Bab 3

2 0 0
                                    

"KALAU ada yang macam-macam denganmu bilang saja padaku." Kai menyingsingkan sepasang lengan bajunya, bergaya sok kuat dengan muka sengaknya.

"Omong kosong, Kai. Frea mungkin akan langsung memelototinya sampai kabur," gurau bibi Judith sembari mencolek bahu Kai berulang kali, membuat pemuda berambut jabrik itu mengaduh.

Paman Dean memarkirkan mobil pick up legendarisnya di depan restoran. Kendati mobil bercat merah kusam itu sudah usang dan knalpotnya sering batuk-batuk, bibi Judith bilang tidak ada yang bisa menggantikannya. Entah karena banyak kenangan indah nan terlukis di setiap sudutnya, atau karena paman Dean terlihat tampan dengan mobil itu saat pertama kali mereka berkencan.

Pria berperawakan besar dengan kemaja kotak-kotak dan celana jeans longar berdiri di dekat mobil dengan perasaan tidak enak hati. Pasalnya kemarin, dia sudah berjanji akan menjemput Frea ke rumah, tetapi Madeline repot-repot datang ke restorannya pagi-pagi bersama Frea.

Matilda memeluk Frea erat hingga nyaris membuatnya tak bisa bernapas. "Jangan lupakan aku kalau kamu sudah jadi artis, ya." Itu kedengarannya berlebihan.

"Tidak mungkin."

"Oh ya, titip salamku untuk Camero, ya," bisik Matilda sambil cekikikan.

Frea asal mengangguk saja lantaran sulit bernapas. "Ya, tapi bisa tolong lepaskan aku."

Matilda melepaskan pelukannya dari Frea. Dia tertawa lepas, tetapi saat melihat Kai terkikik geli, tatapan mematikan langsung menyorot Kai bak sebilah belati runcing.

Sementara itu, Terrence hanya menunduk, sesekali melirik ke arah Frea malu-malu. Namun, dari tatapan matanya seolah berkata 'Stay safe'.

"Ayahmu akan senang kalau kamu memakainya." Madeline mengalungkan sebuah kalung dengan liontin pohon di leher Frea, membuat gadis itu sedikit terkejut sebab gerakan tiba-tibanya.

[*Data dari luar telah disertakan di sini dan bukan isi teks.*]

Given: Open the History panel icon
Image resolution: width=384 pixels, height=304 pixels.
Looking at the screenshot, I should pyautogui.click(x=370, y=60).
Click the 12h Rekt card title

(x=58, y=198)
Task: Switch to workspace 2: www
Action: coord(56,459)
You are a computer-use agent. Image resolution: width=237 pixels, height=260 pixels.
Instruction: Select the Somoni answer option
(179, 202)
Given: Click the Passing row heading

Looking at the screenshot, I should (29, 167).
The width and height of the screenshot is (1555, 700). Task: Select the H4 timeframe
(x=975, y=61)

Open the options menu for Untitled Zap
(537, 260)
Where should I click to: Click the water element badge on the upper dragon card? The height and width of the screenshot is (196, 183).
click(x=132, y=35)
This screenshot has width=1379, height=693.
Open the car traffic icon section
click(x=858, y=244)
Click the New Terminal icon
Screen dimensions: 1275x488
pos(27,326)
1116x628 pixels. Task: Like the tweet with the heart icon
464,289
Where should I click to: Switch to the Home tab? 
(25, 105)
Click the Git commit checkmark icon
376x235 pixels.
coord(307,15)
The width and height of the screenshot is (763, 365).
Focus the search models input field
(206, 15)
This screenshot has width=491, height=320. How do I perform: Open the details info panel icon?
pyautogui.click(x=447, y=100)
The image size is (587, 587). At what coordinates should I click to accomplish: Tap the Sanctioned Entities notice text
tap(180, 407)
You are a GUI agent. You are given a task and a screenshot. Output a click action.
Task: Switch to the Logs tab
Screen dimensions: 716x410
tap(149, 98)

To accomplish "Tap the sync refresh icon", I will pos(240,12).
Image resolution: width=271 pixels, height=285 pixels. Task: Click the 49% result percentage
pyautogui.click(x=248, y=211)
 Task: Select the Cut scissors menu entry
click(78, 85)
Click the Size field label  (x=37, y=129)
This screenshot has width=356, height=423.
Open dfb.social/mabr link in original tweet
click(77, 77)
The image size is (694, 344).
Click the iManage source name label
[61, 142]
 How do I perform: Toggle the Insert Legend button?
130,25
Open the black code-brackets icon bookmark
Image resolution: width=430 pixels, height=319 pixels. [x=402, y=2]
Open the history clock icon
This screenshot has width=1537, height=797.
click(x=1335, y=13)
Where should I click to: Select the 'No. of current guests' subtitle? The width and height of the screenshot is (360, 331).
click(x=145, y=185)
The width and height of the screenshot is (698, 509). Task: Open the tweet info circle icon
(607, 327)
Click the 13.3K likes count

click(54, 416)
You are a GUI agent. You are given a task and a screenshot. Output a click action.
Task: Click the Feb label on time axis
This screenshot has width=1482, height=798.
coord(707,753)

Frea memandangi liontin tersebut seperti menatap iris mata green lime milik ayahnya lekat. "Ya, pasti," lirihnya lantas memeluk Madeline hangat.

"Aku akan merindukanmu, Honey Sweetie," bisik Madeline dengan suara bergetar.

"Aku berjanji akan kembali." Frea menautkan jari kelingking sebagai tanda janji.

Frea tidak bisa berlama-lama mengucapkan perpisahan sementara, karena kereta dengan tujuan New Lincoln akan segera berangkat. Gadis itu naik ke dalam mobil, menempati satu-satunya kursi penumpang di sebelah kursi kemudi. Dia melambaikan tangannya ke arah luar jendela mobil.

"Siap, messy curly?" Paman Dean menyalakan mesin. Frea mengangguk sebagai isyarat lampu hijau.

Knalpot butut dan dengung mesin nan tersendat membawa mereka melaju ke jalan raya, mengikuti laju mobil lain yang mengalir layaknya aliran sungai. Musik pop dari speker mobil mengalun. Paman Dean bersenandung, sesekali terdengar lebih keras kala lagu menyentuh reff.

"Life is a highway, yeah!"

Walaupun, suara melengking paman Dean bisa memecahkan kaca mobil, tetapi menurut Frea, selera musiknya tidak bisa dianggap remeh. Makin lama, dia pun ikut menikmati alunan lagu tersebut sambil berlagak layaknya tokoh utama dalam sebuah film.

Gedung-gedung perkotaan menjulang tinggi. Kesibukan tampak begitu jelas mewarnai sudut kota; orang-orang dewasa berpenampilan rapi bergerak terburu-buru menyusuri trotoar, salah satu dari mereka berlari mengejar bus. Kios-kios dibuka hampir secara bersamaan di blok-blok kota, dan rombongan bocah sekolah dasar yang menyeberang zebra cross takala lampu lalu lintas berubah merah.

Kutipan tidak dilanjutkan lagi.